[Source data — start]
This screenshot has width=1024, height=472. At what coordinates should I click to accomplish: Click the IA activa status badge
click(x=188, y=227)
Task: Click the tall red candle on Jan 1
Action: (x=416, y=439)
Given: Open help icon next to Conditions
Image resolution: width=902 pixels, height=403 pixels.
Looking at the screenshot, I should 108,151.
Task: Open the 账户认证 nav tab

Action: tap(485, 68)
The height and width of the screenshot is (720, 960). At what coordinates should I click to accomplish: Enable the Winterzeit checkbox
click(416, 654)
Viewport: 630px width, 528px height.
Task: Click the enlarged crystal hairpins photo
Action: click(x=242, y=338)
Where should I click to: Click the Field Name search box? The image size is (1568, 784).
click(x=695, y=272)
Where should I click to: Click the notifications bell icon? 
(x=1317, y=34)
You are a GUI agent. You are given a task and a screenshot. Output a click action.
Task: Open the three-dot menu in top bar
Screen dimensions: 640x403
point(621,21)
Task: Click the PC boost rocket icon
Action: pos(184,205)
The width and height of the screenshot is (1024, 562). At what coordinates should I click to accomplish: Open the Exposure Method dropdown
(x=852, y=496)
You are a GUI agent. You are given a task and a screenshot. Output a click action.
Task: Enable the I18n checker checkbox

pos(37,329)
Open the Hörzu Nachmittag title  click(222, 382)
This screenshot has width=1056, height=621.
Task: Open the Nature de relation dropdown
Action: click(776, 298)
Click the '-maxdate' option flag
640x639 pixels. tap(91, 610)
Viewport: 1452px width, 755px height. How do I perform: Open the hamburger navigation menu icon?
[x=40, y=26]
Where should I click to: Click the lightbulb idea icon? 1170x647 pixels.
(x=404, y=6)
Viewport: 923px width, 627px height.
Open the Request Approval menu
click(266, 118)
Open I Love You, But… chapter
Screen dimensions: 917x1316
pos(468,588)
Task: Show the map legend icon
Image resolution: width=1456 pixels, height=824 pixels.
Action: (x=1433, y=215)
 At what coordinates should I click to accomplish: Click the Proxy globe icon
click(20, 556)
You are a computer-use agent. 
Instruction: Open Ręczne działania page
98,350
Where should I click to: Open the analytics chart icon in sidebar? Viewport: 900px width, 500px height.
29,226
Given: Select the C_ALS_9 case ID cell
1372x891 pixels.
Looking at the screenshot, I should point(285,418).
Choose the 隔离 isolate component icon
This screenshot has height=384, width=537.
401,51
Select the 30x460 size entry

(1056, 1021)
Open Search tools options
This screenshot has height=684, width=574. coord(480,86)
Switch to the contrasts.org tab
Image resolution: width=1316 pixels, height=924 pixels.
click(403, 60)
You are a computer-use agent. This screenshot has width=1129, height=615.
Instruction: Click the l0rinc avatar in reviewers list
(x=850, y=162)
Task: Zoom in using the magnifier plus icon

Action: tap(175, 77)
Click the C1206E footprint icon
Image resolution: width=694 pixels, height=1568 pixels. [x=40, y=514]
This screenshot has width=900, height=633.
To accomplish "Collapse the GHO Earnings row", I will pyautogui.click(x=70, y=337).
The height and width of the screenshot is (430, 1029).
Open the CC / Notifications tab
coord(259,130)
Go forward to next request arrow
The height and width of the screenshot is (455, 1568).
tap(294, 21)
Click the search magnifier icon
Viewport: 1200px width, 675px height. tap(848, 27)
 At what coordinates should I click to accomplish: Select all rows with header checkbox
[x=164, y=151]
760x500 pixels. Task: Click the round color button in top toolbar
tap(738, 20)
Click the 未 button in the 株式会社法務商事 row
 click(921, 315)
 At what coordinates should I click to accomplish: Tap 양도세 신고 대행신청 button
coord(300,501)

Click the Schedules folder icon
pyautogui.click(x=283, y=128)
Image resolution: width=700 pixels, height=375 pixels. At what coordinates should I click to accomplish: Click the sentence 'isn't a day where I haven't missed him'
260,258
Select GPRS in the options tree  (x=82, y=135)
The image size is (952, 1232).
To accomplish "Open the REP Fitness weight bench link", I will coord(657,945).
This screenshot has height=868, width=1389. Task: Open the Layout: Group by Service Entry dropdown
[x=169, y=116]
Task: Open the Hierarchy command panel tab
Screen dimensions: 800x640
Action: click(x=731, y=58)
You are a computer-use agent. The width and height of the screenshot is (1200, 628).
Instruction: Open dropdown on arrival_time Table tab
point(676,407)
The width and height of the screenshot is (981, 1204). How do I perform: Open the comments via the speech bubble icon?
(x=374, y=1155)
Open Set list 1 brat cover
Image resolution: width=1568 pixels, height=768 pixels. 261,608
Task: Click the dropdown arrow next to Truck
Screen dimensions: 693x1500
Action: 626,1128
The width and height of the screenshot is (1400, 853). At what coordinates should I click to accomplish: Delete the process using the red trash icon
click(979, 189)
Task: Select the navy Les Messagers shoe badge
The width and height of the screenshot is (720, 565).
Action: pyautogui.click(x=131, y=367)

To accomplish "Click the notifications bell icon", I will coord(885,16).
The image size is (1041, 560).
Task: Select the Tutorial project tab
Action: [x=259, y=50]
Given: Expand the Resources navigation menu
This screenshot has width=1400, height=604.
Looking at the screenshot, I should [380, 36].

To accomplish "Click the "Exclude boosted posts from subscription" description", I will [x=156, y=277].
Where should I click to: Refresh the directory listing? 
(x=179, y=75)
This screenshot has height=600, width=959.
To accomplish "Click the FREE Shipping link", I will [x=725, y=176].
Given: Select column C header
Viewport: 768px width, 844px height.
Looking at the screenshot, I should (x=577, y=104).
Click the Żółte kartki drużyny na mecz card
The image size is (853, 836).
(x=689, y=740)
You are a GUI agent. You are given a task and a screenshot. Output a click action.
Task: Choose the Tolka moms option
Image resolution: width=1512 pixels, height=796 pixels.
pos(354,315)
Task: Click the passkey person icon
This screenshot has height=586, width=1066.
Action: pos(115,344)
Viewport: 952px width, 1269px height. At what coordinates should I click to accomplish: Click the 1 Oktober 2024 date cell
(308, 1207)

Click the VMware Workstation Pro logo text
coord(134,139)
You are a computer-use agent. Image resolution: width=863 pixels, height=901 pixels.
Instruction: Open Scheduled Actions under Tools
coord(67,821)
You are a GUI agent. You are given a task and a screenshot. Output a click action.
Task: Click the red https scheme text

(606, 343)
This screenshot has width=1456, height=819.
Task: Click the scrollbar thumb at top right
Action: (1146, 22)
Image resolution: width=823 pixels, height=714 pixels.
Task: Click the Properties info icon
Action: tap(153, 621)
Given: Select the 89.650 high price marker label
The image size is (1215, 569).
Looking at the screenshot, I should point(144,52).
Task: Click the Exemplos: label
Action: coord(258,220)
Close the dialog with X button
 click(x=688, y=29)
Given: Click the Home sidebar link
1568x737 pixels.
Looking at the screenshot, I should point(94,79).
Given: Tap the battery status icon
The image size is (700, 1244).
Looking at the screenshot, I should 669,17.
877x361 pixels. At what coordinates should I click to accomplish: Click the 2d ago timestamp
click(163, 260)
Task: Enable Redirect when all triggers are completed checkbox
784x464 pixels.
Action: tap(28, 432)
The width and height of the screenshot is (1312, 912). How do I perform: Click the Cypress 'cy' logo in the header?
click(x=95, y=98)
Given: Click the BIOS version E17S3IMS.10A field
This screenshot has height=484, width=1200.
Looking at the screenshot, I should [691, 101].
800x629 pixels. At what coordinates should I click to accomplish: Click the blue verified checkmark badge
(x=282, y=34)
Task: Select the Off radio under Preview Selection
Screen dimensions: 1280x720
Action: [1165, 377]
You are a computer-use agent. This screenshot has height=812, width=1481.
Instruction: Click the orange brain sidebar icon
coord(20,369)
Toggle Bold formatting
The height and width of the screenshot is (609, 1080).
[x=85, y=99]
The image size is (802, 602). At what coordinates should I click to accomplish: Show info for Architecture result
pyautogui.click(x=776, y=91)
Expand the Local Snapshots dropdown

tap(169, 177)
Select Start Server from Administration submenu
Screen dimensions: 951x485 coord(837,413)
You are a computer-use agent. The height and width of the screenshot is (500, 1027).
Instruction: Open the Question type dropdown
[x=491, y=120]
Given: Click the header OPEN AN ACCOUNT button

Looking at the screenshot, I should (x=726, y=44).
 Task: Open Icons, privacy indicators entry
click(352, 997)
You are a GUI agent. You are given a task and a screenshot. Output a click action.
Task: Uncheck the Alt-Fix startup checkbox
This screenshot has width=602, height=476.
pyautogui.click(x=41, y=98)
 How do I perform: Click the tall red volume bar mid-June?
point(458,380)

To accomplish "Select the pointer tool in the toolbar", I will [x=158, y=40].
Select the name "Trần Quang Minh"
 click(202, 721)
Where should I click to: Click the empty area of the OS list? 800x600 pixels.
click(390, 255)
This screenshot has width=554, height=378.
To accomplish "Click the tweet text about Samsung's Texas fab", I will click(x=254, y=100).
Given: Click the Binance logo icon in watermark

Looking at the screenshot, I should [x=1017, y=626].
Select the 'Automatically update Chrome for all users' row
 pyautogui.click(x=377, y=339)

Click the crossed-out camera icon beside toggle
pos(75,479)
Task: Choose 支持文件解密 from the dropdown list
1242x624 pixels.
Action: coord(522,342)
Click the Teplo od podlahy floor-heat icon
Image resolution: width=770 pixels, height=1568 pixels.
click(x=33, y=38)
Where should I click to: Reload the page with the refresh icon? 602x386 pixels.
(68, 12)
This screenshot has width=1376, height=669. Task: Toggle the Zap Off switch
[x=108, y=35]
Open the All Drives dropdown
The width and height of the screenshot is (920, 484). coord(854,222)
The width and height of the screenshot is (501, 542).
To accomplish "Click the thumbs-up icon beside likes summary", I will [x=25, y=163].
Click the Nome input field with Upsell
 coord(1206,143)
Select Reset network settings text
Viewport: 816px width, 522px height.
[Source data — finish]
Task goal
Exactly as they appear, write out the lines from the one containing "This screenshot has width=1376, height=669." through the final line of the entries above, both included.

Output
This screenshot has width=1376, height=669. Task: Toggle the Zap Off switch
[x=108, y=35]
Open the All Drives dropdown
The width and height of the screenshot is (920, 484). coord(854,222)
The width and height of the screenshot is (501, 542).
To accomplish "Click the thumbs-up icon beside likes summary", I will [x=25, y=163].
Click the Nome input field with Upsell
 coord(1206,143)
Select Reset network settings text
Viewport: 816px width, 522px height.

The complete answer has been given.